Он подвинул немалое по камерным меркам богатство смотрящему.
— За душевную щедрость братский поклон, — кивнул Калик. — Сейчас поужинаем.
И, не поворачивая головы, бросил в сторону:
— Савка, ужин. И чифир на всех.
— Хорошо бы литр водки приговорить, — мечтательно сказал Меченый.
— А мне бы кофе с булочкой да постебаться с дурочкой! — засмеялся Катала и подмигнул. Он находился в хорошем настроении.
— Как абвер стойку держит? Наседок много? — спросил Расписной.
— Пересыльная хата, брателла, сам понимаешь, все время движение идет, разобраться трудно.
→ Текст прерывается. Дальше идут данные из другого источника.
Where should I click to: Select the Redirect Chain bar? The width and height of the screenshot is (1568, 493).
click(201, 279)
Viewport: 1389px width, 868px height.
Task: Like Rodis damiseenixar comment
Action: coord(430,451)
Но вроде нету.
— Теперь будут. Меня на крючке держат, дыхнуть не дают. Кто за домом смотрит?
— Пинтос был, на Владимир ушел. Сейчас пока Краевой.
Худой юркий Савка разложил на листах чистой белой бумаги сало, копченую колбасу, хлеб, помидоры, огурцы, редиску, открыл консервы — шпроты, сайру, сгущенное молоко, поставил коробку шоколадных конфет и наконец принес чифирбак — большую алюминиевую кружку, наполненную дымящейся черной жидкостью. Кружку он поставил перед Каликом, а тот протянул Расписному.